Go to the line holding "Instruction: Click the" in the data below. Return it and each line after it through the last, exactly, and skip the pictures.

--- START ---

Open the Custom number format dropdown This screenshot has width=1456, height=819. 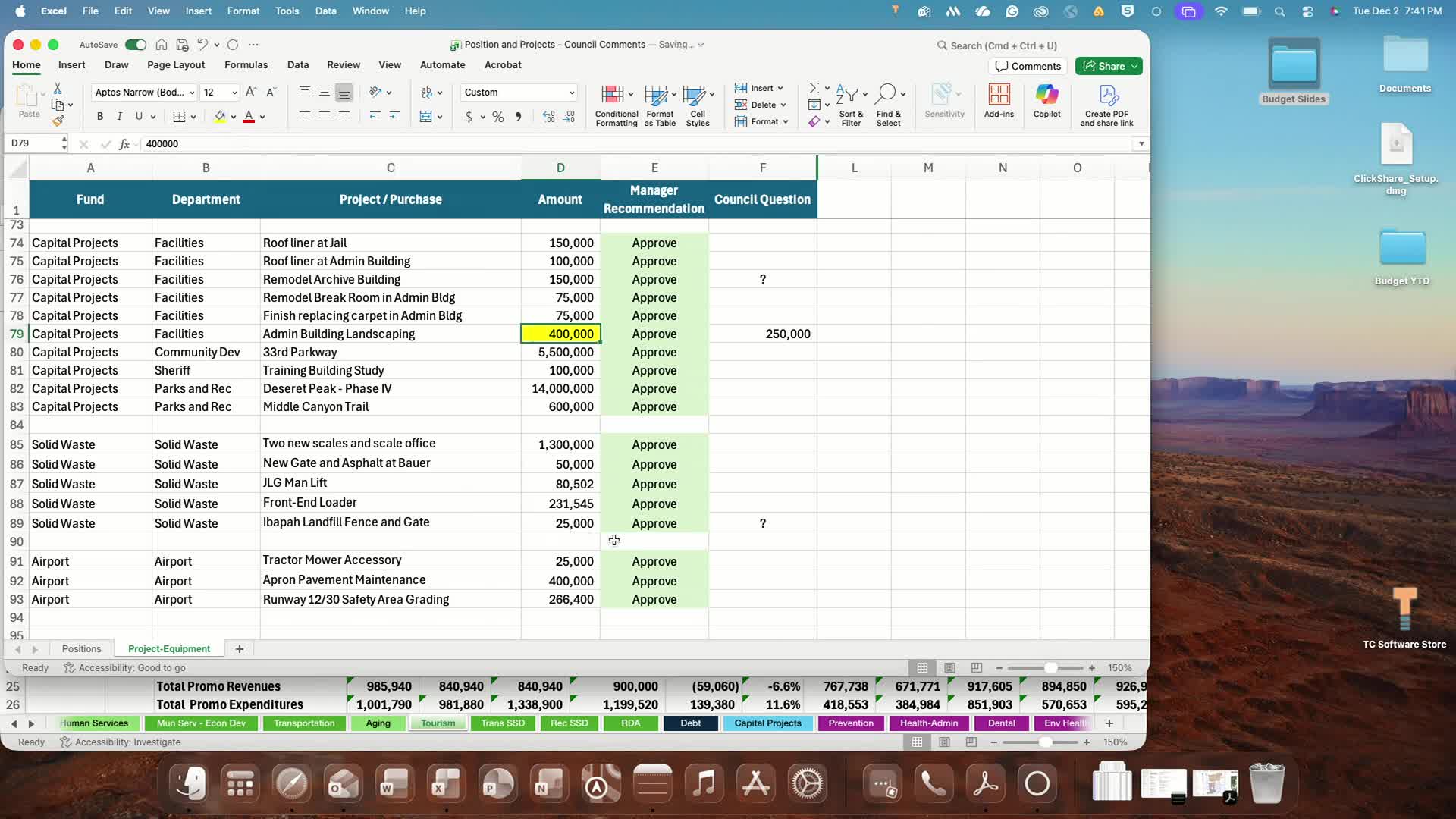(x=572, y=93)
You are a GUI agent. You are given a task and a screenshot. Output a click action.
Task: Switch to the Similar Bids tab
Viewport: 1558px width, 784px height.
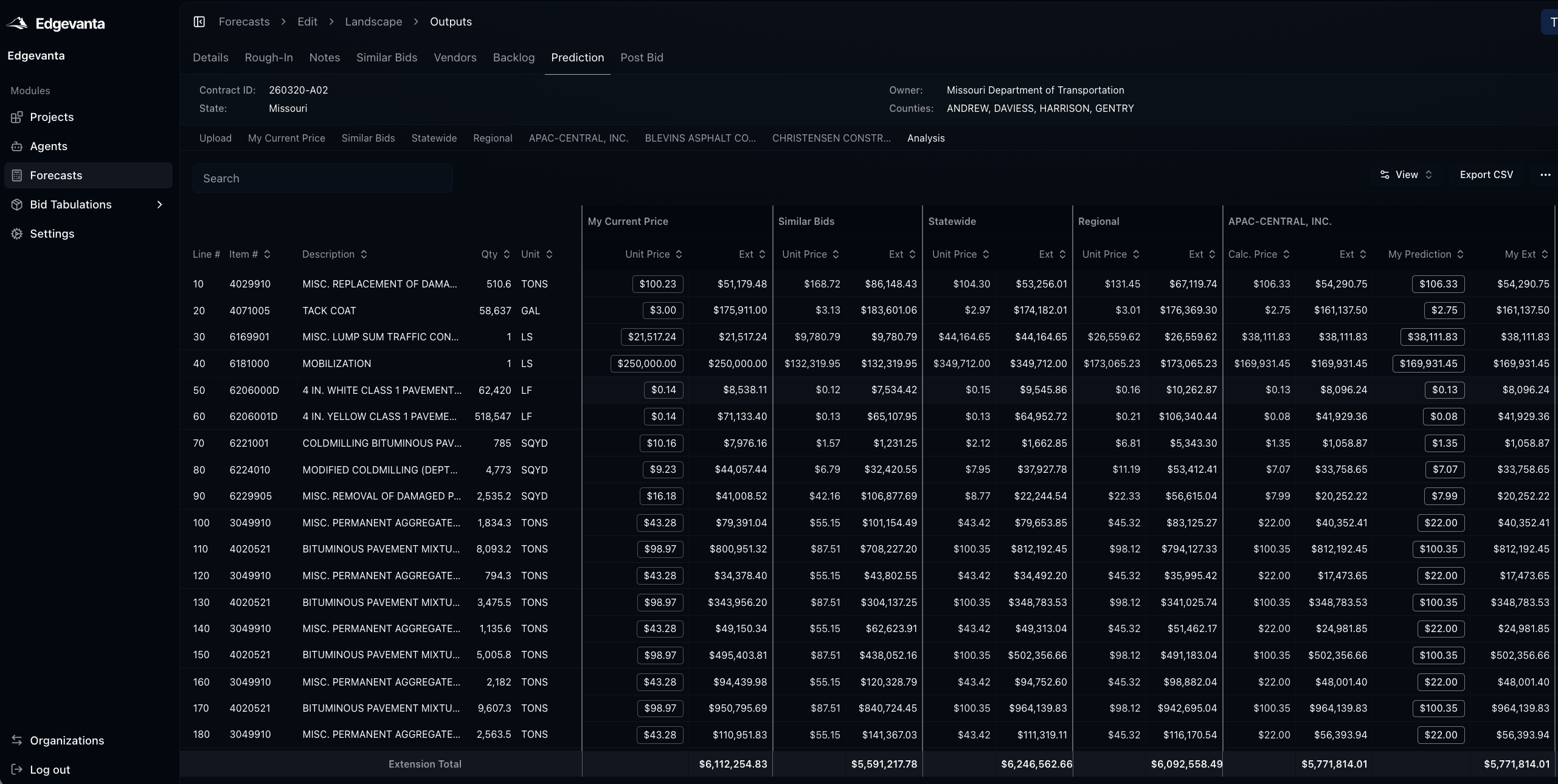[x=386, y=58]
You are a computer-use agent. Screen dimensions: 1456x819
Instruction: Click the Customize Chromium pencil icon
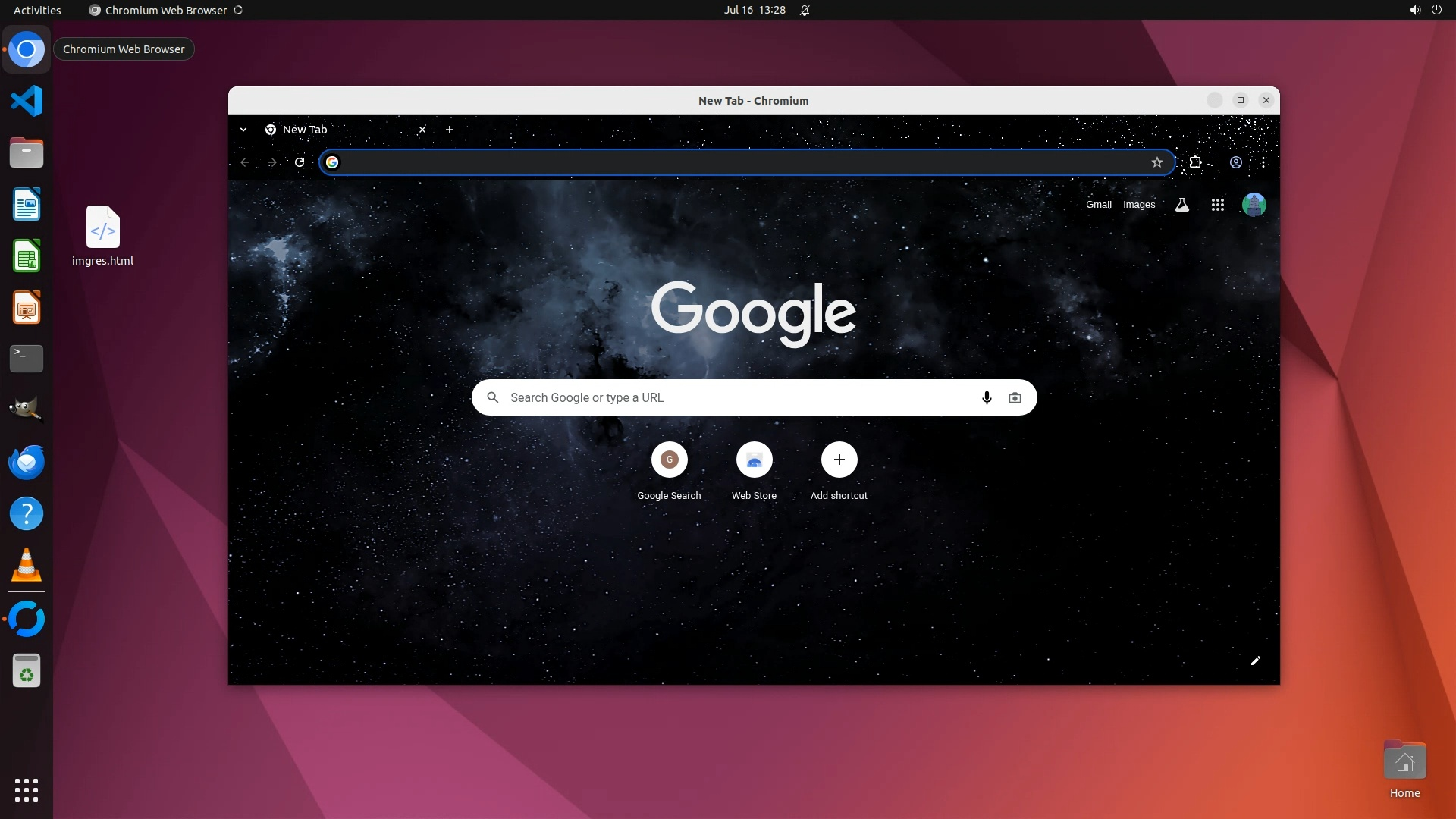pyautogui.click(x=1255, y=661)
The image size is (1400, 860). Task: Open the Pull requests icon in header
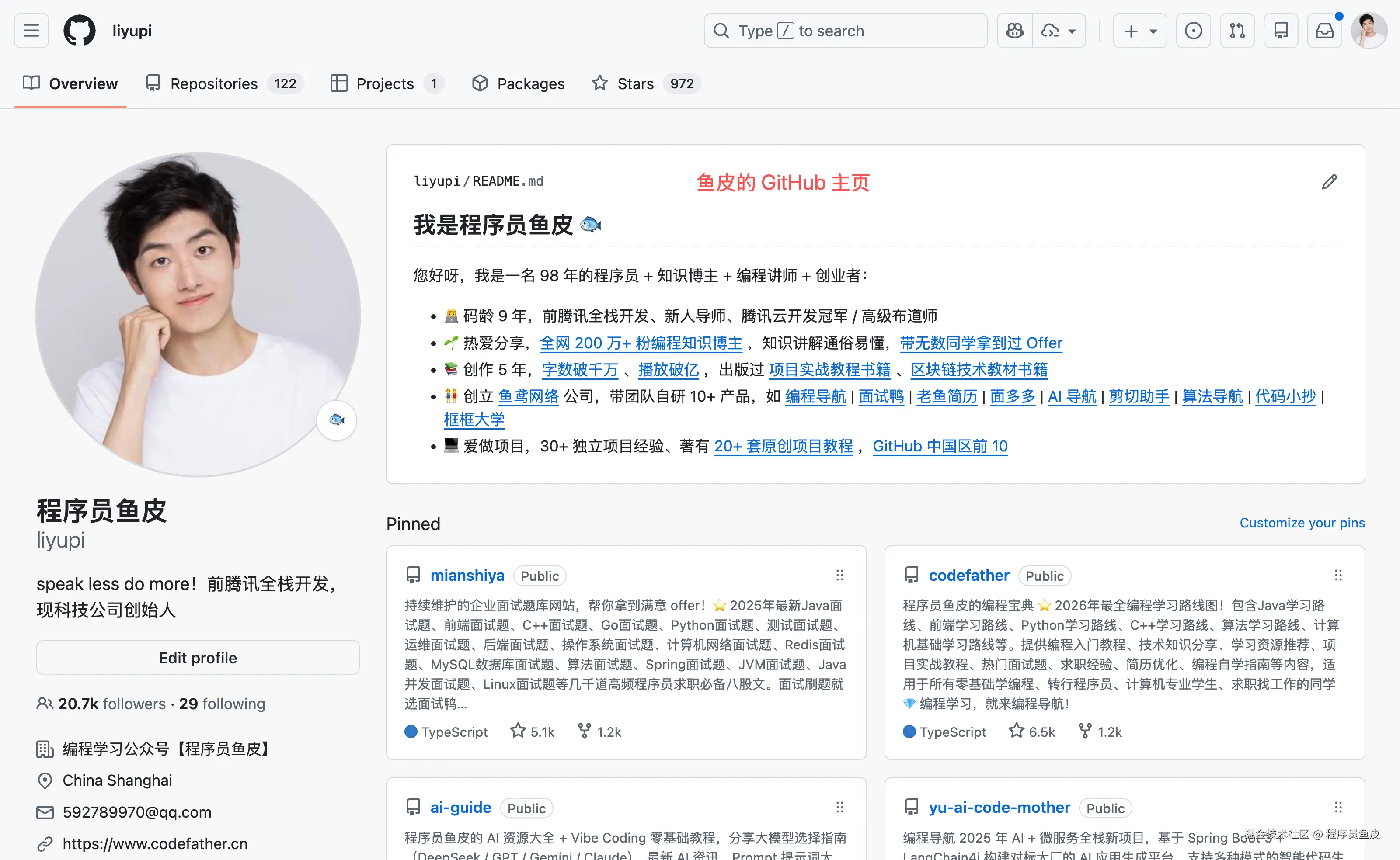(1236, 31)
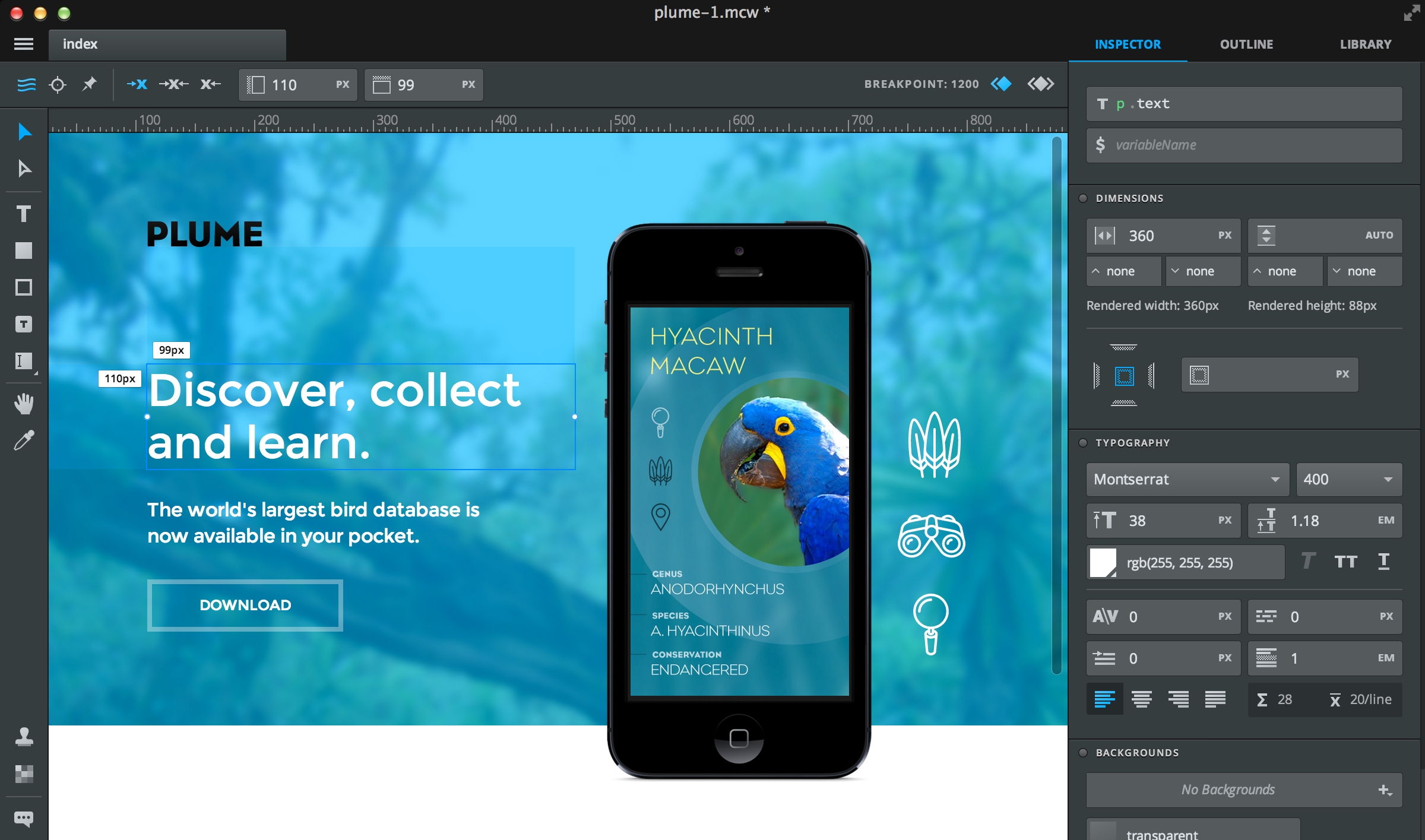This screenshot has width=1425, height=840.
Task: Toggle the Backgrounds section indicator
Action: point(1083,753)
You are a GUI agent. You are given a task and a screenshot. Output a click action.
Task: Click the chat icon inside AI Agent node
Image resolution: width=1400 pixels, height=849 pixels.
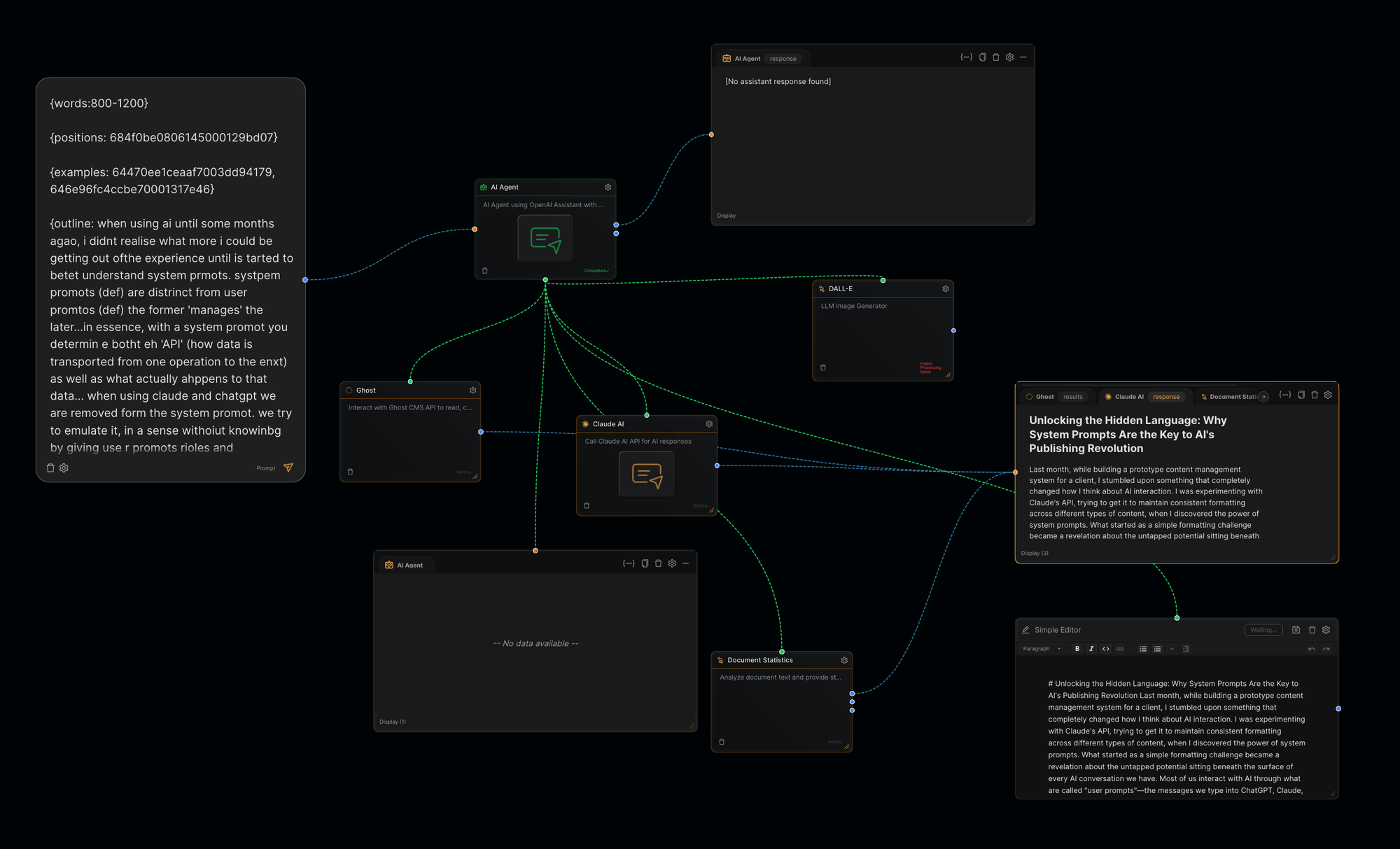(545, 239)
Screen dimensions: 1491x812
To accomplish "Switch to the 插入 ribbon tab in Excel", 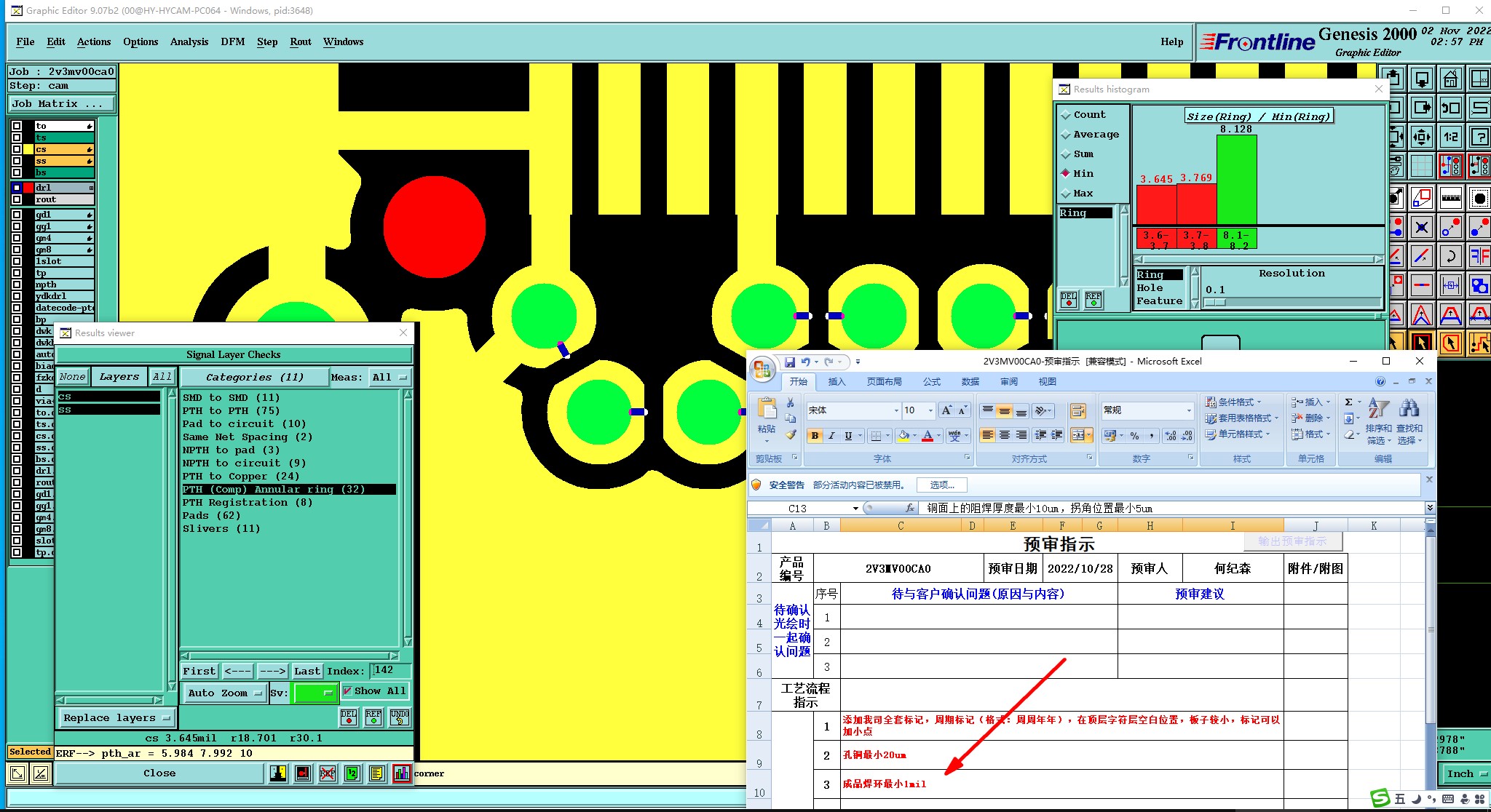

--- END ---

Written answer ::
Instruction: Click the Customize Chromium pencil icon
pyautogui.click(x=1255, y=661)
The image size is (1400, 860). Task: Open the Pull requests icon in header
(1236, 31)
This screenshot has width=1425, height=840.
Task: Toggle the Backgrounds section indicator
Action: point(1083,753)
You are a GUI agent. You are given a task and a screenshot. Output a click action.
Task: Click the chat icon inside AI Agent node
Image resolution: width=1400 pixels, height=849 pixels.
(545, 239)
Screen dimensions: 1491x812
To accomplish "Switch to the 插入 ribbon tab in Excel", 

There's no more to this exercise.